Tout à coup se produit l'obsession de fixer un point des figures à l'intersection de l'horizontale et de la verticale. Latitude. Longitude. J'ai pensé cela. J'ai pensé à ce jeune homme très intelligent, mais autiste, que l'on a privé de son système de repères, affolé, qui entre dans la crise et cherche à s'enfuir dans toutes les directions à la fois. Il crie : Où suis-je ? Où suis-je ? Il avait l'habitude de circonscrire à tous moments avec une verticale et une horizontale le point exact où il se trouvait dans la ville. On peut ainsi définir la nature de l'angoisse du jeune homme. Il n'accepte pas d'être désorienté.

 

 

Cette obsession est inhérente au système du peintre.
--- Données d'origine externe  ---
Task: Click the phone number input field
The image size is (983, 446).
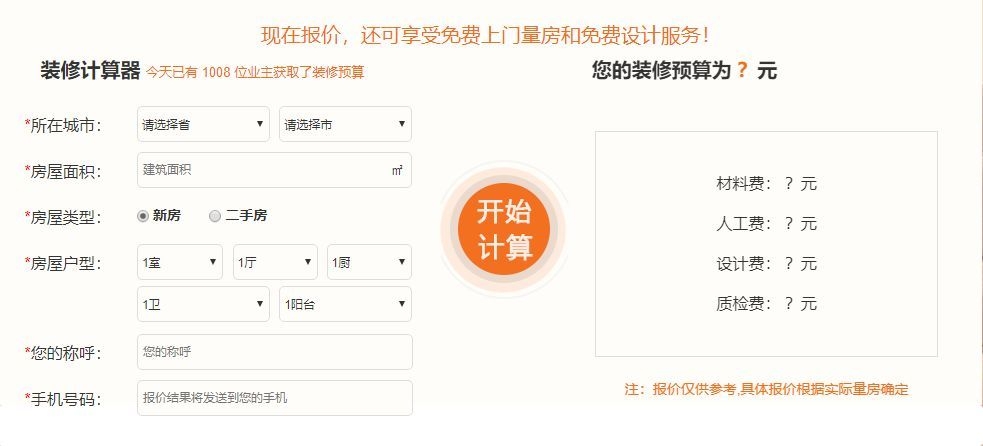Action: (x=274, y=398)
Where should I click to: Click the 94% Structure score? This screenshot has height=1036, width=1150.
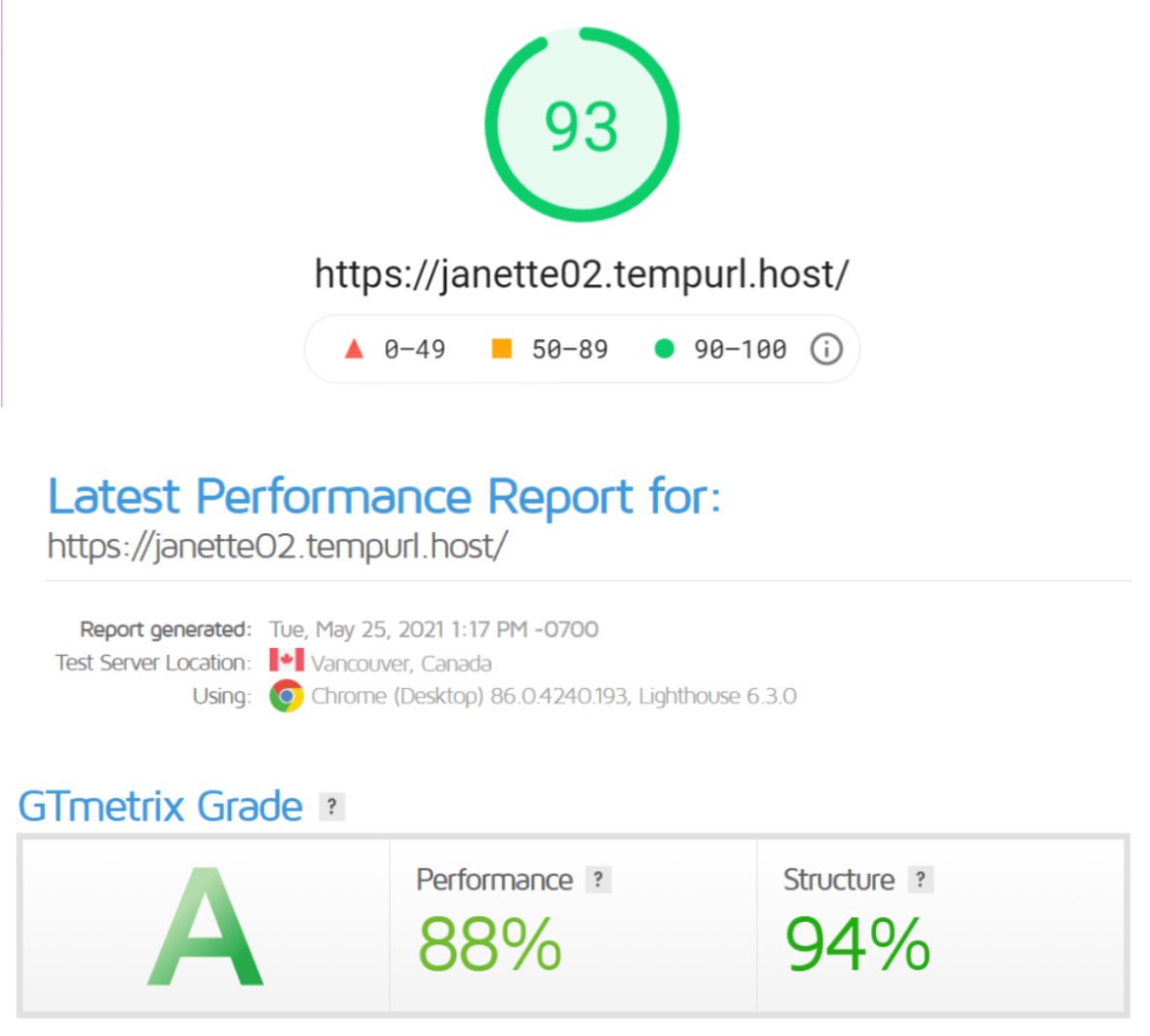click(858, 944)
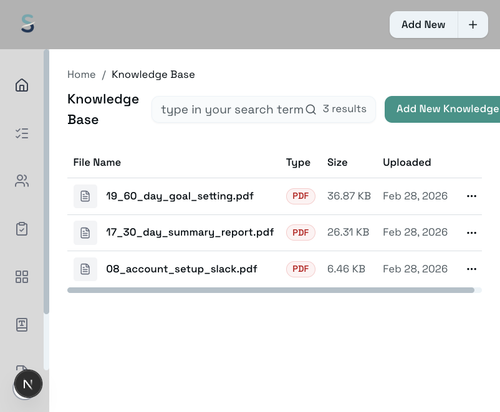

Il n'est pas utile de citer Piet Mondrian. J'ai répondu cela, comme on me félicitait - dans la littérature -d'être plus lisible que jadis : tout artiste doit avoir une conscience abstraite. Je donne en exemple cet élément de prédelle de Sassetta où Le Bienheureux Ranieri délivre les pauvres de la prison de Florence. Le Bienheureux est comme un aérolithe en flammes. Les pauvres sortent d'un trou en bas du grand mur gris. Toute la partie droite du tableau est grise, et dans le mur, figure une petite porte entrouverte, blanche avec seulement à gauche une minuscule bande rectangulaire brune.

 

 

Je viens de retrouver la texte de Paul Klee que je voulais citer. Il écrit dans son journal : "Un quintette de Don Giovanni nous est plus proche que le mouvement épique de Tristan. Mozart et Bach sont plus moderne que le XIXe siècle. Si, dans la musique, l'élément temporel pouvait être surmonté par un mouvement rétrograde pénétrant jusqu'à la conscience une floraison tardive serait encore concevable."

 

 

La suite des dessins de Jacques Clauzel est d'une grande beauté. Je remarque comment cette trame de carrés implacables organise sa propre contamination par la couleur et le graphisme. Les incidences sont parfois minuscules. Un gris qui déborde. Une perpendiculaire qui défait la symétrie. Un système subtil de tuilage. Une grappe de taches qui maculent l'espace.

 

 

Il m'a semblé que le peintre nous introduisait dans son système avec cette question posée. La suite des dessins figure à la fois le repos et l'inquiétude. La question se pose ainsi : Faut-il entrer, ou sortir du labyrinthe ? Et faut-il craindre le minotaure, chercher et retrouver le fil d'Ariane. Il n'y a pas de réponse à la question, sinon celle du regard. C'est au regard à trouver sa propre solution. A trouver la nature de son désir. C'est à dire au regard de se poser, à l'intersection juste des formes qui conviennent dans l'ensemble harmonique des Cent dessins.